During 1922, Sokolnikov argued persistently in favour of relaxing the state monopoly on foreign trade, to allow some of the private enterprises that came into existence under NEP to import equipment sell their produce abroad without going through government agencies. He was supported by Stalin, Zinoviev, Kamenev and Nikolai Bukharin - i.e. by a majority of the Politburo - but met vehement opposition from Lenin, who warned: "Sokolnikov is making a great mistake, which is sure to ruin us, unless the C.C. corrects his line in time, and actually secures implementation of the corrected line. His mistake is abstract enthusiasm for a scheme (something of which Sokolnikov has always been guilty, as a talented journalist and a politician who is easily carried away)." In October 1922, Sokolnikov persuaded the Central Committee to agree to partially lift the monopoly, provoking an angry reaction from Lenin, who missed the meeting through illness. He accused Sokolnikov of being someone who "likes paradoxes". The Central Committee backed down in December, after Trotsky - who also missed the October meeting - had backed Lenin.
Speaking to the 11th Congress of the CPSU in March 1922, Sokolnikov flatly contradicted those who suggested that the state should print more paper money to finance the revival of war-damaged industry, likening it to poisoning the system by injecting opium. More controversially, he warned that many factories were losing money and living off the state, and would have to pay their way by selling products in the new free market conditions of NEP.
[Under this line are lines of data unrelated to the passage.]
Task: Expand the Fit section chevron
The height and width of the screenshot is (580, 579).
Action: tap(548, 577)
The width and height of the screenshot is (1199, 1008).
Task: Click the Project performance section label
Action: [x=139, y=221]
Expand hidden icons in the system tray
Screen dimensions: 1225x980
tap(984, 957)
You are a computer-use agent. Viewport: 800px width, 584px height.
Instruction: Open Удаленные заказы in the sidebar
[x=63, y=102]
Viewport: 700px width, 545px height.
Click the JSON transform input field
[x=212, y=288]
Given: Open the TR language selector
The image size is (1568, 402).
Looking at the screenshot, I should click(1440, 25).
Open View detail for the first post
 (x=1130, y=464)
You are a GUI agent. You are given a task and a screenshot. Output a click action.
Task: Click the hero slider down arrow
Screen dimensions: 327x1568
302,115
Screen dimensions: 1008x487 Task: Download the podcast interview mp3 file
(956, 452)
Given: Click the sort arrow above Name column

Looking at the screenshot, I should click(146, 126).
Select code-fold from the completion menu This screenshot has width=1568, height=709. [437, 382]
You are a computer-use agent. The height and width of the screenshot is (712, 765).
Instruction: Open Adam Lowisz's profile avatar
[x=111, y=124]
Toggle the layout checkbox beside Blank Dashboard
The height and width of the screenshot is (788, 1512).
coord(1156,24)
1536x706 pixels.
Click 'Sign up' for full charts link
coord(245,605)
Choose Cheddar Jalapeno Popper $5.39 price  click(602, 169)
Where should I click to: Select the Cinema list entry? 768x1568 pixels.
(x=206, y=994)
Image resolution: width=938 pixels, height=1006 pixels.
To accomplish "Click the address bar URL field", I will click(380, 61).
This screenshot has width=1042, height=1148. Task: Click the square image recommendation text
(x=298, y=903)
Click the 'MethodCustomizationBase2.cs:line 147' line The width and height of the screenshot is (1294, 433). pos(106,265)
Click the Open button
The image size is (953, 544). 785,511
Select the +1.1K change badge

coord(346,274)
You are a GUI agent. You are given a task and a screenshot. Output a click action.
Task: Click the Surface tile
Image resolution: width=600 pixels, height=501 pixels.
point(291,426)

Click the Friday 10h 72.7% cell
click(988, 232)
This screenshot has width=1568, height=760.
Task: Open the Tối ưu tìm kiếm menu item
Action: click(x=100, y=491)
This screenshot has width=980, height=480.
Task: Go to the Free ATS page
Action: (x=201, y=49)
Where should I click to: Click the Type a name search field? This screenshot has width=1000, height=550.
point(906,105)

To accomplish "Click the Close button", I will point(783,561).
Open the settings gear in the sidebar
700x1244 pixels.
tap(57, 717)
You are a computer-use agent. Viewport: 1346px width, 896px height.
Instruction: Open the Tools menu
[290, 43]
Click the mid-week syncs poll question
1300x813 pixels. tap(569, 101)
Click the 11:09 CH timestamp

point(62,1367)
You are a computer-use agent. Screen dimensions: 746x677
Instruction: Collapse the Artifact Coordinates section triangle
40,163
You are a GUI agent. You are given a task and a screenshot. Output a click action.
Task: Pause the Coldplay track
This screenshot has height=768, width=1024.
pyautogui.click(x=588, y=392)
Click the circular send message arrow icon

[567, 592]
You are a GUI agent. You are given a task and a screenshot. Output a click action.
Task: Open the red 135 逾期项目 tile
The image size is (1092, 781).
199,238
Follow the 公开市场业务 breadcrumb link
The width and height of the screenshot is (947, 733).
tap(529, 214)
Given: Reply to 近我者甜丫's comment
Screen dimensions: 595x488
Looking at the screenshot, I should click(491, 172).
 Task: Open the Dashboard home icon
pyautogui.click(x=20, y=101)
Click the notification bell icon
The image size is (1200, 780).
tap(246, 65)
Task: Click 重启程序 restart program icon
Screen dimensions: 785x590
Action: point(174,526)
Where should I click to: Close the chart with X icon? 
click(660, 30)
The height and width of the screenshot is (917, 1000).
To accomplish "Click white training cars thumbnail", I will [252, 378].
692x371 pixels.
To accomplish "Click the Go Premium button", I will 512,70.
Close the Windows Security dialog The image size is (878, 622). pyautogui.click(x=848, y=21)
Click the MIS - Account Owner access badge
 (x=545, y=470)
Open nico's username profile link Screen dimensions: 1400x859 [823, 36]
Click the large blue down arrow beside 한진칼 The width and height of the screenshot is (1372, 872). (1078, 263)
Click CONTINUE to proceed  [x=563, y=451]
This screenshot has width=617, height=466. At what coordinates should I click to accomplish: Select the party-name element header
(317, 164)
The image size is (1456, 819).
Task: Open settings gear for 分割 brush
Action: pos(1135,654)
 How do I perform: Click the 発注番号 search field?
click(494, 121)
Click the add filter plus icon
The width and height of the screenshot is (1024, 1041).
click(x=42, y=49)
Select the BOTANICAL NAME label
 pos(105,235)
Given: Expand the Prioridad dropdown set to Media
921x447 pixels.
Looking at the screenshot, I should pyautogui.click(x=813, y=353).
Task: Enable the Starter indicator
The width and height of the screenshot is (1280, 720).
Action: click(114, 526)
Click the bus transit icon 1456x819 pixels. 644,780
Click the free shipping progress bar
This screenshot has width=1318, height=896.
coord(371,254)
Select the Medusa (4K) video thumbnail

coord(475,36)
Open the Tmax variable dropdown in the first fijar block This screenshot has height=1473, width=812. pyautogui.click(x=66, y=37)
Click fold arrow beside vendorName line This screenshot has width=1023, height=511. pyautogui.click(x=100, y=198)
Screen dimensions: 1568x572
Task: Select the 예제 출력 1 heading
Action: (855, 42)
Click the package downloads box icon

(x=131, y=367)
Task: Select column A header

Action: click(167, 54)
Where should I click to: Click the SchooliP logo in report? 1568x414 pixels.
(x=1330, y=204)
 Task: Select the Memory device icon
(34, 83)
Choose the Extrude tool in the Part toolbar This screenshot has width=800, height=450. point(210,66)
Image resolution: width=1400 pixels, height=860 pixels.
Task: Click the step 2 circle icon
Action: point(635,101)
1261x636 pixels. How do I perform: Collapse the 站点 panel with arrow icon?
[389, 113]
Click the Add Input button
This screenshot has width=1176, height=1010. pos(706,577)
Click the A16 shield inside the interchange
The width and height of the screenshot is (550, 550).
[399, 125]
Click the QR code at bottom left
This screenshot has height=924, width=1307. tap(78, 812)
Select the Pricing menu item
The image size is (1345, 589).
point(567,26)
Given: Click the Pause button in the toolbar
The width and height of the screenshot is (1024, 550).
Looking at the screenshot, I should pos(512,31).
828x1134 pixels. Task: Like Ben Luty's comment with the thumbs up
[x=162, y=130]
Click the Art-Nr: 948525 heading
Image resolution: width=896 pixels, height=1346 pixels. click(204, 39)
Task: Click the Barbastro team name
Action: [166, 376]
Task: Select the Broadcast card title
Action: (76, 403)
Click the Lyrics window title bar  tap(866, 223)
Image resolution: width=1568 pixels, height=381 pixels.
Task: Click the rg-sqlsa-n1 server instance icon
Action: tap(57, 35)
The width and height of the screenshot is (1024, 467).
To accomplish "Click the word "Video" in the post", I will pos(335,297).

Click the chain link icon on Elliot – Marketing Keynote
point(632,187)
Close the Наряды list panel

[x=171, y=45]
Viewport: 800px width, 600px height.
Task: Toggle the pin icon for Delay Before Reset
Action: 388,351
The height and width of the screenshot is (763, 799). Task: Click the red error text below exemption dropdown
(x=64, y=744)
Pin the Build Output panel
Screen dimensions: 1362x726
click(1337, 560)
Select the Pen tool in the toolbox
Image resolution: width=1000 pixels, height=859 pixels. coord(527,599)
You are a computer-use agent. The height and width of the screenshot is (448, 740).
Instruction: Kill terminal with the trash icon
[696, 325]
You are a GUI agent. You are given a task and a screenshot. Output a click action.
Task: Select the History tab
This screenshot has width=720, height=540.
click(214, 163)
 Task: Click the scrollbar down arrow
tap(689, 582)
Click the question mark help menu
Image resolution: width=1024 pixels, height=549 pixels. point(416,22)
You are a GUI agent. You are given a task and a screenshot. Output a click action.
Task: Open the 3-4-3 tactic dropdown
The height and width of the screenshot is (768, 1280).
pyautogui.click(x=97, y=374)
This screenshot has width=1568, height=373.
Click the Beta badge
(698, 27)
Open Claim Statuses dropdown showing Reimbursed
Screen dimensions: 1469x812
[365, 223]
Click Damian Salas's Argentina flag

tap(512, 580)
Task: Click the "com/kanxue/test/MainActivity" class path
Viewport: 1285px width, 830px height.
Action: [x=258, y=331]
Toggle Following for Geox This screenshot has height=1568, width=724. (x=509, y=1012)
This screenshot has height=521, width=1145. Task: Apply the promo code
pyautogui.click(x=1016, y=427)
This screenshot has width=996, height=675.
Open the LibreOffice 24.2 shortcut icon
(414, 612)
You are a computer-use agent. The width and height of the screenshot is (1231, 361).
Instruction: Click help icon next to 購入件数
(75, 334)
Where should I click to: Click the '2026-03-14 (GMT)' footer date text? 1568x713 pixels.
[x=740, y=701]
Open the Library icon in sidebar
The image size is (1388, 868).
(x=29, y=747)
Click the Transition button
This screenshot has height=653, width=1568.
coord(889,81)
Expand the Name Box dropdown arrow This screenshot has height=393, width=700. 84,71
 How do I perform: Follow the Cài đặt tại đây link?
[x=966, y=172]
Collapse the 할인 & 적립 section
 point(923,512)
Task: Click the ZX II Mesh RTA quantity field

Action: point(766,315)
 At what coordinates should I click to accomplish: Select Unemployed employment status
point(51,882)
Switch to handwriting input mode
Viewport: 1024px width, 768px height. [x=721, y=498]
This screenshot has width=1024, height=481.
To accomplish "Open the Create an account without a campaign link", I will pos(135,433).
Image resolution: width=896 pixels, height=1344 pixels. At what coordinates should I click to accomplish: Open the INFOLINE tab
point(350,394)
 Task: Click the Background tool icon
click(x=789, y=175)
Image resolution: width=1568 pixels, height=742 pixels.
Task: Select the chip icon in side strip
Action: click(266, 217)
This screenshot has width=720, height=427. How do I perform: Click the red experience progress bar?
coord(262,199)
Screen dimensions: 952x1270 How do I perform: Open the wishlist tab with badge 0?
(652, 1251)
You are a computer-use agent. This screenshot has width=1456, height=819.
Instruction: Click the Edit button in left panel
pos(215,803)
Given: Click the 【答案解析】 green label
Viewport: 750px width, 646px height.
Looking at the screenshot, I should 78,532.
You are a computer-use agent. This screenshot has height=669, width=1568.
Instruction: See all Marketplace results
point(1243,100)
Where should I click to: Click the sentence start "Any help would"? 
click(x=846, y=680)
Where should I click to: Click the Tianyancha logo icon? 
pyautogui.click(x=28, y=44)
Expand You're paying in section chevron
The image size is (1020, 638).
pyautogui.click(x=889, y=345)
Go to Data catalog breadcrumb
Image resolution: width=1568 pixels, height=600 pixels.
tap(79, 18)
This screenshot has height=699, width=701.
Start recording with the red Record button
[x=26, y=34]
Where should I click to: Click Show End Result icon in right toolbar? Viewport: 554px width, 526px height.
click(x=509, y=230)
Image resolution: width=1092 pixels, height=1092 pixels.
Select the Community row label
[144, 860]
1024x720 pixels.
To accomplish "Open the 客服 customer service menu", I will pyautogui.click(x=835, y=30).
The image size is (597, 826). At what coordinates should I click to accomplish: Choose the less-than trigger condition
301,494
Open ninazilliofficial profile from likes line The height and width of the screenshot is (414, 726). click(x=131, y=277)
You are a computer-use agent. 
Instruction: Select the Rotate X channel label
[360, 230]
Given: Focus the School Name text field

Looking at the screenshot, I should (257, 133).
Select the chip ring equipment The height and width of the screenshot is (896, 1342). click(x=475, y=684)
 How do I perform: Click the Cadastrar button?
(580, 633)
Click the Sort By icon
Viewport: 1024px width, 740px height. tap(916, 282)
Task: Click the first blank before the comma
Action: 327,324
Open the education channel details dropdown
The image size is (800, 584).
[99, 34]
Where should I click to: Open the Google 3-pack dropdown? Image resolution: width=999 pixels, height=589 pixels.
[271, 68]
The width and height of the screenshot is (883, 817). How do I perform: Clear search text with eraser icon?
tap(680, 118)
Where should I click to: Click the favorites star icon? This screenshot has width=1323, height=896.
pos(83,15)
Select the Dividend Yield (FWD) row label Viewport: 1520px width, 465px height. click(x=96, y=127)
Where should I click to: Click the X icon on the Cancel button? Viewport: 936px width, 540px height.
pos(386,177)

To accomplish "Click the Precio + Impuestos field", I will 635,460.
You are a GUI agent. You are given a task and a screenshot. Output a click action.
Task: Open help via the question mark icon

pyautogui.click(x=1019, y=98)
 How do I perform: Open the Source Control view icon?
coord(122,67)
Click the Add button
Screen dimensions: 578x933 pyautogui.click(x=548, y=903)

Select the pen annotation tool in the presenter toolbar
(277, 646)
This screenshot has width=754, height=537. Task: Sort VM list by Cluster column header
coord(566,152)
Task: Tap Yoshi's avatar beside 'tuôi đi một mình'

He became a candidate member of the Politburo of the Communist Party in May 1924. According to Boris Bajanov, as minister of finance Sokolnikov proved himself to be a capable administrator, accomplishing every task he was asked to do, such as creating the first stable Soviet currency. Bajanov also notes that despite Sokolnikov's past in the Red Army, he was not ruthless in his personality. Privately, Sokolnikov lost faith in the Soviet Union under Stalin and later described the Soviet economy as state capitalist.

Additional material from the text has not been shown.